• ТЕКСТОВЫЙ БЛОК:
<<<<

Список можно продолжать бесконечно, он призван просто лишь наметить кровавую историческую стежку культизма.
На протяжении всей истории рода человеческого приверженцы всех культов убивают людей.
И всю историю человека в глазах самих культистских преступников в этом невиноваты их Боги, Мессии, Господы и прочие пророчествующие смысл бытия.
Дескать, ведь они же повелели и повели за собой на благое и высокоморальное дело, Во! Имя! Правой! Веры! И! Высшей! Справедливости!. А подвел лишь непонятливый и кровожадный человеческий фактор. Только никак не сама идея. Точно не она.
Отчетливое осознание противоречивости такой логики издревле щекочет пытливые умы. Увы, эта щекотка душится на корню инстинктивной потребностью человека в разумном, добром и вечном. Но противоречие не снимается. Оно лишь прирастает этой прекрасной ложью.
И вопросы "Почему же чем сильнее верится в добро, тем большее зло вершится?", "Почему где войны, там и Боги?", "Почему все зло в мире совершено толпами добрых людей?" - остаются.
Конечно, можно заявить, что культы выгодны власти, прикрывающей свои низменные интересы, и творящей беззаконие ради денег, власти, земель. Можно сказать, что религиозные идеи использовали преступники. Можно даже спекулировать, что культ был извращен его врагами.
Но и это лишь кирпичики прекрасной лжи.
Разве получится использовать для зла действительно доброе и вечное? Почему же тогда идея, коли она так сильна и гуманна, не остановила безумия? Разве можно извратить написанное, не переписывая его? Почему все экстремисты верят в высшую справедливость, и для них всех эта вера прекрасна и добра?
Так и осталась противоречивость. И ответ на эти вопросы лишь один.
Экстремизм - это неизбежное следствие любого культа любой внесоциальной идеи, вне зависимости от его происхождения, доктрины и возраста.
И это весьма легко доказать.
Слово "экстремизм" обозначает приверженность крайним взглядам и мерам (БСЭ).
Что же может означать это использованное энциклопедистом слово "крайним"? Крайним относительно чего? Как говорил юморист, "относительно домов"? Отнюдь.
Крайними эти меры и взгляды выступают по отношению к общепринятым сложившимся в обществе нормам морали, убеждениям, обычаям - или, если взять панораму всего человечества, то к общечеловеческим ценностям, сложившимся из инстинктивных побуждений человека и социальных предпосылок.
Инстинктивные побуждения человека немногочисленны, но служат для него внутренним эталоном, позволяющим сортировать убеждения. И по биологической натуре индивидуальный человек добр.

>>>>

• СТРОКИ ДАННЫХ:
<<<<

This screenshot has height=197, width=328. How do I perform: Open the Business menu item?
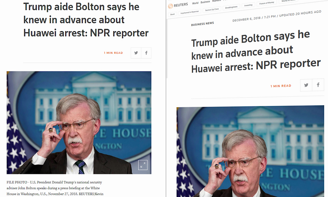[205, 2]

>>>>

Продолжите рассуждение о культах и экстремизме, начав сразу после фразы «И по биологической натуре индивидуальный человек добр».

Еще подростком нормальный человек - а это большинство - обзаводится сопереживанием другому. И без крайней внутренней нужды не причиняет "своим" боль и тем более не убивает. И, кстати, не ворует у "своих" и старается оправдывать их ожидания. Вне аффекта человек старается быть хорошим, потому что иначе потом ему самому плохо. И это, кстати, общее для всех культурных и религиозных традиций вида Хомо Сапиенс.
Если попробовать вымерить этим персональным эмоциональным шаблоном старую дискредитированную идею "цель оправдывает средства", попытавшись выразить ее в утрированной форме "если нам понадобится, мы будем убивать, не сравнивая ценность отнимаемой жизни и удовлетворяемой нужды, к примеру, за ботинки или за мороженое", то неприглядность ее для индивидуума сделается очевидной.
Однако это верно лишь для каждого отдельного человека. Социальные предпосылки диктуют уже иное - и даже рассмотренная нами неприглядная формула выведена именно как формула социальная. Социальные рефлексы широко используют инстинктивное стремление человека быть хорошим.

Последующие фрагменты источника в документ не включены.